Aim of the exercise: Give again the line that contains "The height and width of the screenshot is (600, 600).", plus every line after it to the end of the records, unchanged.

*** Data for the task ***

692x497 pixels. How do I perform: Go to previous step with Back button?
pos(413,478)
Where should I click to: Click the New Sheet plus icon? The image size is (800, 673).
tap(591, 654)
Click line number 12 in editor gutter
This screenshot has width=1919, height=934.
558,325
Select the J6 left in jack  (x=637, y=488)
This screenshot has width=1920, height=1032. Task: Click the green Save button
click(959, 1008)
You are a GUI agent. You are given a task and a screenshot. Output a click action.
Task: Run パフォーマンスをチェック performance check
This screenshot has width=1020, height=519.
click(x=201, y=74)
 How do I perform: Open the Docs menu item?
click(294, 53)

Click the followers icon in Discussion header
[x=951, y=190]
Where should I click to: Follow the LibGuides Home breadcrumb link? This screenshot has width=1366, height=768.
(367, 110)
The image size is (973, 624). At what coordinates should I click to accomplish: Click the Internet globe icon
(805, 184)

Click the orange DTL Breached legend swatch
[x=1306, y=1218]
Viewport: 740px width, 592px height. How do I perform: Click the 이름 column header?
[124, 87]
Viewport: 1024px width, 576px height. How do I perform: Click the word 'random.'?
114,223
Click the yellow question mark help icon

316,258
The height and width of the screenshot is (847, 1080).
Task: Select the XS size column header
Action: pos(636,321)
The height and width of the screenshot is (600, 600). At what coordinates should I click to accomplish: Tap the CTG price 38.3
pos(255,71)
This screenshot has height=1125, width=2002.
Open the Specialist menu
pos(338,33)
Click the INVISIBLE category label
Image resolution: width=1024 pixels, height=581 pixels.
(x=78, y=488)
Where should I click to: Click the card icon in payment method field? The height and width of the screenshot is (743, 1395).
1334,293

***

Task output:
The height and width of the screenshot is (600, 600). At what coordinates should I click to accomplish: Tap the CTG price 38.3
pos(255,71)
This screenshot has height=1125, width=2002.
Open the Specialist menu
pos(338,33)
Click the INVISIBLE category label
Image resolution: width=1024 pixels, height=581 pixels.
(x=78, y=488)
Where should I click to: Click the card icon in payment method field? The height and width of the screenshot is (743, 1395).
1334,293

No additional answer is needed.